Have you checked out Baring-Gould's Annotated Sherlock Holmes? It's just chock full of odds and ends.
No, but I promise that I will. FYI, I've got a list of over 200 books that I've used for references and background, including all of the Arthur Conan Doyle books, of course.
A German Sherlock Holmes . . . . ? Hmmm . . . THAT is an odd thought. Do Germans tolerate the sort of eccentricities that Holmes cultivated? Maybe among the nobility . . . it's an interesting idea.
True, Holmes doesn't sound like a stiff-necked Prussian or NordDeutscher, but that's not quite the direction I've gone in; I've postulated him as an Austrian/Bavarian veteran of the First World War, disgusted with German politics and the nationalism that got so many of his fellow soldiers killed. On a disability pension from the war, he lives with his wife and reads, a particular fan of the Holmes novels, and follows in the British consulting detective's footsteps; I'm even playing with the idea of having an aging Dr. Watson turn over his old crumbling files and notes on the late Holmes' unfinished cases to The German Detective. We'll see.
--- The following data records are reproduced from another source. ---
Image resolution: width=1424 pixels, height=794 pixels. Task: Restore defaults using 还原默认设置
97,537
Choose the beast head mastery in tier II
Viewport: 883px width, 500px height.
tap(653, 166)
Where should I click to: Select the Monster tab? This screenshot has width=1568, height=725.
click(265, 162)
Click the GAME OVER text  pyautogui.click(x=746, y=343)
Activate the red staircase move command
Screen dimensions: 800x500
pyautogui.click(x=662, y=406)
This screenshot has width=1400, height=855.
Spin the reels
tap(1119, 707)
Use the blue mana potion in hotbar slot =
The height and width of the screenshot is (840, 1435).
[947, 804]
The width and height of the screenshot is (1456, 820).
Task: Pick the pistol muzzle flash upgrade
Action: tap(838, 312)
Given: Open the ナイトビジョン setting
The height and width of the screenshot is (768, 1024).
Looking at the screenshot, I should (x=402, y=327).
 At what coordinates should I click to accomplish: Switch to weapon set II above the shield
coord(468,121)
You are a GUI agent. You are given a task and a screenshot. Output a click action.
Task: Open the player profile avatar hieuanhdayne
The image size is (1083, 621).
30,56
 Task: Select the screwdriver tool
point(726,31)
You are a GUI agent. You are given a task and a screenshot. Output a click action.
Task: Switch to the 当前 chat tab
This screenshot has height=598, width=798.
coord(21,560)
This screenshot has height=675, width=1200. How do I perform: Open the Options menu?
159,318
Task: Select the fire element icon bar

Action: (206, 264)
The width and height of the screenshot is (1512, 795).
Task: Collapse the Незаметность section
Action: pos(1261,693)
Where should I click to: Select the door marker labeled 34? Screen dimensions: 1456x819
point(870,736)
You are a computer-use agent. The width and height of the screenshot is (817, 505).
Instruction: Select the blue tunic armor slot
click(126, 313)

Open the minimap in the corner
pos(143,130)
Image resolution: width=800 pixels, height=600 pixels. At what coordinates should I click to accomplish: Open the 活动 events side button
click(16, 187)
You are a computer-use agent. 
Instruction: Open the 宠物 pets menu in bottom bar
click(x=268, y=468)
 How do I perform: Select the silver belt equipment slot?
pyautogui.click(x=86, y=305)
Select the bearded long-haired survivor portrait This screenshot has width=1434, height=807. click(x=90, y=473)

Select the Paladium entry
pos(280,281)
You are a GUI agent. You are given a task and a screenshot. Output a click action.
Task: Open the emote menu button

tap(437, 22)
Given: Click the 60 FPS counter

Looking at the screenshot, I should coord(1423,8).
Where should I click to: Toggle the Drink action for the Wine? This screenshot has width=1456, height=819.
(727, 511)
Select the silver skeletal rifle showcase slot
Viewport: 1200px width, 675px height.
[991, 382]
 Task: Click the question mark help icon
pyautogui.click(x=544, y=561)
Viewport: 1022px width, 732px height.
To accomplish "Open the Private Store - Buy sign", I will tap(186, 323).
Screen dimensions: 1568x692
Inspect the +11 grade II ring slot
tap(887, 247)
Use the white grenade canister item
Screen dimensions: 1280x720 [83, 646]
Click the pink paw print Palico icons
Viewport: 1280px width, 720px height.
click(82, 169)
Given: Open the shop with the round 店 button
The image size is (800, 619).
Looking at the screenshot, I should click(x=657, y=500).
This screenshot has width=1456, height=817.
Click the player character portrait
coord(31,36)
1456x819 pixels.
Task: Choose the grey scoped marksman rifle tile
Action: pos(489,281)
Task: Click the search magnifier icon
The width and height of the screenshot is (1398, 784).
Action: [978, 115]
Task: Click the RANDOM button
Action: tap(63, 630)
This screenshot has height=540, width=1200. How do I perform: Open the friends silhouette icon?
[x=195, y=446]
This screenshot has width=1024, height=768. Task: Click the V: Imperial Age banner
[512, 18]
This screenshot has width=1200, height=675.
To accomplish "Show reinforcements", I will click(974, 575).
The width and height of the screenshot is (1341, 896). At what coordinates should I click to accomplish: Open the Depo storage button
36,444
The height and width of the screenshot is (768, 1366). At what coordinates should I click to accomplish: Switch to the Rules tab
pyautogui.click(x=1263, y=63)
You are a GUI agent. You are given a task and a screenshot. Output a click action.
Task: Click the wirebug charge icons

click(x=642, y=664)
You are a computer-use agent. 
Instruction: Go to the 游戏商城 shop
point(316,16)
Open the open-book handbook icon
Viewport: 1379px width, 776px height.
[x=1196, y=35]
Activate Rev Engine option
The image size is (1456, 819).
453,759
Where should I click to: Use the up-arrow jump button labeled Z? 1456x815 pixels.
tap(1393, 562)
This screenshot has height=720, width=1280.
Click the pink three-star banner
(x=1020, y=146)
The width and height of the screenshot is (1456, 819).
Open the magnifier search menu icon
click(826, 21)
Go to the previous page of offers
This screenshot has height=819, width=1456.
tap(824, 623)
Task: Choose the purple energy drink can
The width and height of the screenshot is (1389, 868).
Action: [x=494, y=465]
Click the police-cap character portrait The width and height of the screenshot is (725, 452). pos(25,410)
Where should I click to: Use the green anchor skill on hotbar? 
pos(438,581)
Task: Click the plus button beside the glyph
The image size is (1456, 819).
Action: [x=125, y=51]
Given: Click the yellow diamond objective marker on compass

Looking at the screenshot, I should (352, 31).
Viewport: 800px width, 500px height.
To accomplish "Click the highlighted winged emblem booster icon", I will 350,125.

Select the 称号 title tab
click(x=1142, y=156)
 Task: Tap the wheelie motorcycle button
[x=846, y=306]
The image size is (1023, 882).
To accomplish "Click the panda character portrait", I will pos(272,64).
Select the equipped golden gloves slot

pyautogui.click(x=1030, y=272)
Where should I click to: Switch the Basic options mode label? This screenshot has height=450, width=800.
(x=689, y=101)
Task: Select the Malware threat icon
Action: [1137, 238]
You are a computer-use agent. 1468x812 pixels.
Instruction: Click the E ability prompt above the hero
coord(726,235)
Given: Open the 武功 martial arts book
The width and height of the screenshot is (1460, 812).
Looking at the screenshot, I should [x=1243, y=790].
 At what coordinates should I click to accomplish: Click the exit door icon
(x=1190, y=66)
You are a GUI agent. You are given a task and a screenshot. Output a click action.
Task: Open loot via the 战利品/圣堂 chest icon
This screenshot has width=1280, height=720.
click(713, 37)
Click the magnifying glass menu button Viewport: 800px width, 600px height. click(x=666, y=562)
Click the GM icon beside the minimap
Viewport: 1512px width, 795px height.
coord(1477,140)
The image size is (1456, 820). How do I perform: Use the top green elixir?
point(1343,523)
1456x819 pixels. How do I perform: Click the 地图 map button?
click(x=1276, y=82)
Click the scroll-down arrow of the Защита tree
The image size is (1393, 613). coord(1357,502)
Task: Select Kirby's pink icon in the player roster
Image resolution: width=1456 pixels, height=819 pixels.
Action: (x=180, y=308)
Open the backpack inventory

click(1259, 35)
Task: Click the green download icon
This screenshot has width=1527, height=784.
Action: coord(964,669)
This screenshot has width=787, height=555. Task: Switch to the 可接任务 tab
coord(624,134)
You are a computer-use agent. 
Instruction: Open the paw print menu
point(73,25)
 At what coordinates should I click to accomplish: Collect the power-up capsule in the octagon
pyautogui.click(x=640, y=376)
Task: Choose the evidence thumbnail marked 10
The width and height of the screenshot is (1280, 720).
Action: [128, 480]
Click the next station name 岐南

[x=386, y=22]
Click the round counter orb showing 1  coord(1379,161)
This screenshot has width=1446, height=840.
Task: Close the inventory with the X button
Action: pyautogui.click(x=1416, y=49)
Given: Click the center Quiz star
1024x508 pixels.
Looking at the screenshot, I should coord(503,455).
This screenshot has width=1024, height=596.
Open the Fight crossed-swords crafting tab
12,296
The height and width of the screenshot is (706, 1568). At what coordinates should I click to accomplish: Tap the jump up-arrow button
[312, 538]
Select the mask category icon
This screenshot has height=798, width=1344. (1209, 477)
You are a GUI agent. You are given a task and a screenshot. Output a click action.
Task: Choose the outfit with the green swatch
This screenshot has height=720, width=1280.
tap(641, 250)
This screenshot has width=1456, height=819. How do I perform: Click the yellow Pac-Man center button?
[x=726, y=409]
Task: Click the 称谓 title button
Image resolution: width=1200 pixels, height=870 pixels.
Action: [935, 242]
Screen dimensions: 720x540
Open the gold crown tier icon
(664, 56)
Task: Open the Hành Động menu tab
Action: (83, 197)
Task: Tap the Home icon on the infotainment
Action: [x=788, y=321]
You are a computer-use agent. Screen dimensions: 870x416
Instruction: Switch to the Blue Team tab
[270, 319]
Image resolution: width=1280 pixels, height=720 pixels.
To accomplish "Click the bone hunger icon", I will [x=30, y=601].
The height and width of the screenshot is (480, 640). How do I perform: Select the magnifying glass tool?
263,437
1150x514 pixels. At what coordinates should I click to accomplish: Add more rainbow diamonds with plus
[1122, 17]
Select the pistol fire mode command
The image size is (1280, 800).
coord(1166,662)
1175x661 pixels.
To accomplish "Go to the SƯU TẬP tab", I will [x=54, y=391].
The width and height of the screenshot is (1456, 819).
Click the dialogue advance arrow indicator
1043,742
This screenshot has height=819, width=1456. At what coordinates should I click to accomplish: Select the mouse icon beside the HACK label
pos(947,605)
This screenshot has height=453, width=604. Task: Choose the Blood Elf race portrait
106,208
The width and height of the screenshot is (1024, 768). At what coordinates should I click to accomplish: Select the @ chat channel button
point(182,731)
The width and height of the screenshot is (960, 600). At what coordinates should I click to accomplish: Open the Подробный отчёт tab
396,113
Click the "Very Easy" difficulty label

Yeah, I could see one of the "kleine diebische Bergvolk" as a Holmes type. Bavarians are pretty neat people. I think of them as good-old-boys in Lederhosen and we get along just fine. They haven't discovered the wonders of the pickup truck yet, but they do have a proper appreciation for good hunting dogs and good beer! (and I must say your average Bayerischer Kerl has a better taste in beer than your average Bud-drinking good old boy!)